From these findings I can suggest that these three manufacturing process variables are consistently the most important predictors of yield, and doesn’t really matter if a linear or nonlinear modeling approach is used.
However, the ENET model includes a broader set of predictors in its
top ten list, including several biological variables such as
BiologicalMaterial06, BiologicalMaterial03, and
BiologicalMaterial08. This indicates that the linear model
spreads importance across more variables, while the MARS model focuses
only on the strongest signals.
Overall, the nonlinear MARS model is more selective and relied on a smaller subset of predictors, while the linear ENET model captures additional weaker relationships across both manufacturing and biological variables.
Do these plots reveal intuition about the biological or process predictors and their relationship with yield?
unique_mars_vars <- intersect(mars_top10$Predictor, enet_top10$Predictor)

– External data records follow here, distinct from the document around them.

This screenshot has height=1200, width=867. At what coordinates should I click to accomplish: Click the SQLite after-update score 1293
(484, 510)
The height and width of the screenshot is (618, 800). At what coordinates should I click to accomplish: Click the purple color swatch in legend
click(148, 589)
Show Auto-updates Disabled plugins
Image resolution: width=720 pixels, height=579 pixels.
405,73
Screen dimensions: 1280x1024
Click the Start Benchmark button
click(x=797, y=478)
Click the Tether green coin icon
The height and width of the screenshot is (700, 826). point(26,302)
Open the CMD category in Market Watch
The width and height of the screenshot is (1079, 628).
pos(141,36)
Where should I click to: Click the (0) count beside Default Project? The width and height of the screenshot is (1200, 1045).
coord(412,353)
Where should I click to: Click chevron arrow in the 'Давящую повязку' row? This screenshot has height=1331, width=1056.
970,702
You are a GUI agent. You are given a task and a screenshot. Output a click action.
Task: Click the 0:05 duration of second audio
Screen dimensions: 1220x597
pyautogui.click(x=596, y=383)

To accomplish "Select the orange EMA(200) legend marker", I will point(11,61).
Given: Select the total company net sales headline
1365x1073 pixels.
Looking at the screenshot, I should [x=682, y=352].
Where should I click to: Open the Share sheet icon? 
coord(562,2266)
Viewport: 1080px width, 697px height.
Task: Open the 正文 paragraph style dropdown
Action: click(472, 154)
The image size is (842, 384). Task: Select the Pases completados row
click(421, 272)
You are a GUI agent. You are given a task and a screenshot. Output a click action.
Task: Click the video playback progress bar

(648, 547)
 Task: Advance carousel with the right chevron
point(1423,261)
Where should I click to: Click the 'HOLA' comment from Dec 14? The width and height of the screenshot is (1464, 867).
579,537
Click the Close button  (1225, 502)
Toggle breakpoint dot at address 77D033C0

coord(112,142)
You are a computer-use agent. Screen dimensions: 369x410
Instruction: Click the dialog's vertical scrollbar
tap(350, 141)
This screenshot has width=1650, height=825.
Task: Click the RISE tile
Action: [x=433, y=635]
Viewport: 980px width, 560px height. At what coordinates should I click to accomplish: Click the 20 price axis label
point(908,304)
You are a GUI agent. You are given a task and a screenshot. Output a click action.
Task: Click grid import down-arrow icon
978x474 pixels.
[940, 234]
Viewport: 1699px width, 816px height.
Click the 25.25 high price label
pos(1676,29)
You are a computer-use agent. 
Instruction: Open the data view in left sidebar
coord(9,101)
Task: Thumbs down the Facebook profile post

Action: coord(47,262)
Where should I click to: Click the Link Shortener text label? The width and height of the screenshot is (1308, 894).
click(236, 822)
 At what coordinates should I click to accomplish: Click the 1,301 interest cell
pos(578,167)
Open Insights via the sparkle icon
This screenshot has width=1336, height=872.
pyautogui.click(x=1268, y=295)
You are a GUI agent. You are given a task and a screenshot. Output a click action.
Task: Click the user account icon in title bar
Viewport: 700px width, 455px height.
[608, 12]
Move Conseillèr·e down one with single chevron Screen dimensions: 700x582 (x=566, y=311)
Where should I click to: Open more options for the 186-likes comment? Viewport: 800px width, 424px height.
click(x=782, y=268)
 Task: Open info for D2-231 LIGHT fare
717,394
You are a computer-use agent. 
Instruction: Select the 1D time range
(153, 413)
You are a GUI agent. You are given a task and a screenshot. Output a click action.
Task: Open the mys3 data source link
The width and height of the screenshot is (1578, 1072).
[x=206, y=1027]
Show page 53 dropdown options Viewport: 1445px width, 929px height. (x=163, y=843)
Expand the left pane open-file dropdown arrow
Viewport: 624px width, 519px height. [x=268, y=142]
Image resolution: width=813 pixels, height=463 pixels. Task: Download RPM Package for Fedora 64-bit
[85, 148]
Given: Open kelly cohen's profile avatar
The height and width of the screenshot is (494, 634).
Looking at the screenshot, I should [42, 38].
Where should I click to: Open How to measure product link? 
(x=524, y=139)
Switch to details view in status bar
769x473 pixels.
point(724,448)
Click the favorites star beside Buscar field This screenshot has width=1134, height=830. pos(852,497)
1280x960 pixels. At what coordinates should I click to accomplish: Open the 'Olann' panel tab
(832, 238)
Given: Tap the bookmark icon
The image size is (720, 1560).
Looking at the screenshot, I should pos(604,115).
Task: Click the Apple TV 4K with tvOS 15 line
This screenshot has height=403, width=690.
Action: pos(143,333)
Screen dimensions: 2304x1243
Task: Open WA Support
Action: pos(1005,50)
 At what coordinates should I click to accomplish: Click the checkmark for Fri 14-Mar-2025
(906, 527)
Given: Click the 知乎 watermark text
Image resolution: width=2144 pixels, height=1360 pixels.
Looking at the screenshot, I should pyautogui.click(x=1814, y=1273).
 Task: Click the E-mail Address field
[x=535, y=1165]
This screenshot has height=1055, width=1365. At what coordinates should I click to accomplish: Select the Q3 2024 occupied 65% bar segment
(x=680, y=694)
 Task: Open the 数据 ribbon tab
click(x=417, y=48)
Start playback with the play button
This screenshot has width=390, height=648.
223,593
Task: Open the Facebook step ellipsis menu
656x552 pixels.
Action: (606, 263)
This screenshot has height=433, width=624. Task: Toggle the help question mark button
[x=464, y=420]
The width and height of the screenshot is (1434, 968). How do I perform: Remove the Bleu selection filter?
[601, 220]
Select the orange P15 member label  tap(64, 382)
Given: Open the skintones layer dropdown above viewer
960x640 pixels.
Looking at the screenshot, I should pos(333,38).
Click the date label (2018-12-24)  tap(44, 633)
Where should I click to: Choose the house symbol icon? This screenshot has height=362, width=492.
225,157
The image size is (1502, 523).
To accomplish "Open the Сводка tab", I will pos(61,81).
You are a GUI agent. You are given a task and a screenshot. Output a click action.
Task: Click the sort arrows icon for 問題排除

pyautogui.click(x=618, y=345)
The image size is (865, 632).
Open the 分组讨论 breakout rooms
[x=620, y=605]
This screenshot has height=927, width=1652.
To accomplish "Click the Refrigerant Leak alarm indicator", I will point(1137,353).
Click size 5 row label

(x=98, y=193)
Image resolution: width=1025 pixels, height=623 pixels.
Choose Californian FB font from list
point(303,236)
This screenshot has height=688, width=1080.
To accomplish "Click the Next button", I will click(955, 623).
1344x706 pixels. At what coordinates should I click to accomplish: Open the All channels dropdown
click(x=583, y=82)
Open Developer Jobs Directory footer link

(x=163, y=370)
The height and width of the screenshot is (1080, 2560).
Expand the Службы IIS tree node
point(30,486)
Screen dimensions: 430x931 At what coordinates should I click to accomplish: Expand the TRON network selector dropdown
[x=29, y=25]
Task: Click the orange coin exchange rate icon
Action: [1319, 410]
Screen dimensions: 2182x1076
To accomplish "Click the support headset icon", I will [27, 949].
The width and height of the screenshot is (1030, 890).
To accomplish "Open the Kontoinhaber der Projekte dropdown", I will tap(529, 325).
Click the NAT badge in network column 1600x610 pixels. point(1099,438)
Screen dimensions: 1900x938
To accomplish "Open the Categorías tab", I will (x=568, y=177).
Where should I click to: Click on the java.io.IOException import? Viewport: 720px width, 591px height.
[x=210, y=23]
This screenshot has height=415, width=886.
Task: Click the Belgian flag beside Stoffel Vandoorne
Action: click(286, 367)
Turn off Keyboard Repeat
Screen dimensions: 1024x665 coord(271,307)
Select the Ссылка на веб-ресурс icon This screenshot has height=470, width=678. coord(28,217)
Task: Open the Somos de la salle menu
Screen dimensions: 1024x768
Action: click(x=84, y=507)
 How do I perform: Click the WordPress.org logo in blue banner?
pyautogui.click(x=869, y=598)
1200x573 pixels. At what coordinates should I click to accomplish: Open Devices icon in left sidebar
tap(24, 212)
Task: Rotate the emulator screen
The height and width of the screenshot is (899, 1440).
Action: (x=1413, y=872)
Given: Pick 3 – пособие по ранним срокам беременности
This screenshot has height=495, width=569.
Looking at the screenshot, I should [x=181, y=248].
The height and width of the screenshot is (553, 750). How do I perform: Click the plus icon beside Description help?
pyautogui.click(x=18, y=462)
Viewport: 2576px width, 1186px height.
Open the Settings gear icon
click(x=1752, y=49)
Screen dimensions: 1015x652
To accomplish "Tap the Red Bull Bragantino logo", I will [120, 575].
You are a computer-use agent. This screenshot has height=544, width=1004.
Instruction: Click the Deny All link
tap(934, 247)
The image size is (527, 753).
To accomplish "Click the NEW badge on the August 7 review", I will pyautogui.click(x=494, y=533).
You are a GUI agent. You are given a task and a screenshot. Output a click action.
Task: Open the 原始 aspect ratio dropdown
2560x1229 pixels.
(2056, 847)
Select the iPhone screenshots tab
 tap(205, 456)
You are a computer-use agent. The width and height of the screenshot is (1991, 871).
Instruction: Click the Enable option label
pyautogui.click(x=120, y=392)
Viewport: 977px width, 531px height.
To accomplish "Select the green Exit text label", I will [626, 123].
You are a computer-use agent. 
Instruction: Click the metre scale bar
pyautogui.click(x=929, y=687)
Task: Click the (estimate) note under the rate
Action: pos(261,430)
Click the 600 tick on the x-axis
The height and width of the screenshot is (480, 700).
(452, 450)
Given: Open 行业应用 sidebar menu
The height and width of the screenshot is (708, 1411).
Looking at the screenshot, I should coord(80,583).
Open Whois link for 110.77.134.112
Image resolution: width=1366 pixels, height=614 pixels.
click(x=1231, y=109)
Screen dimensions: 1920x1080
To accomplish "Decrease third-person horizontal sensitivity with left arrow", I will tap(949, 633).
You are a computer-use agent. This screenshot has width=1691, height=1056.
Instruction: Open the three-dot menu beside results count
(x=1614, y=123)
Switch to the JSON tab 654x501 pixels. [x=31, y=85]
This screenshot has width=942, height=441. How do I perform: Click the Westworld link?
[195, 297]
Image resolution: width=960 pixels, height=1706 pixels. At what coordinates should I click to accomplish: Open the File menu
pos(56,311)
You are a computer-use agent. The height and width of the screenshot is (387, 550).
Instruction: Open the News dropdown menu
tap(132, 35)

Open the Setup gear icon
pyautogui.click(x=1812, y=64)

plot_df <- train_procPred |>
select(all_of(unique_mars_vars)) |>
mutate(Yield = train_yield)
plot_df_long <- plot_df |>
pivot_longer(
cols = all_of(unique_mars_vars),
names_to = 'Predictor',
values_to = 'Value'
)
ggplot(plot_df_long, aes(x = Value, y = Yield)) +
geom_point(alpha = 0.7) +
geom_smooth(method = 'lm', se = FALSE) +
facet_wrap(~ Predictor, scales = 'free_x') +
labs(
title = 'Relationships between MARS predictors and yield',
x = 'Predictor value',
y = 'Yield'
)
The plots show how the most important predictors are related to yield:
ManufacturingProcess32 has a clear positive trend as
it increases, yield also increases pretty consistently.
ManufacturingProcess09 also has a positive
relationship, but with more spread variability, so the effect is a
little bit smaller.
ManufacturingProcess13 shows a negative trend,
meaning higher values are associated with lower yield.
Overall, these patterns help explain why MARS picked these variables. They have clear srtong relationships with yield, and MARS is more capable to capture these relationships better than a simple linear model.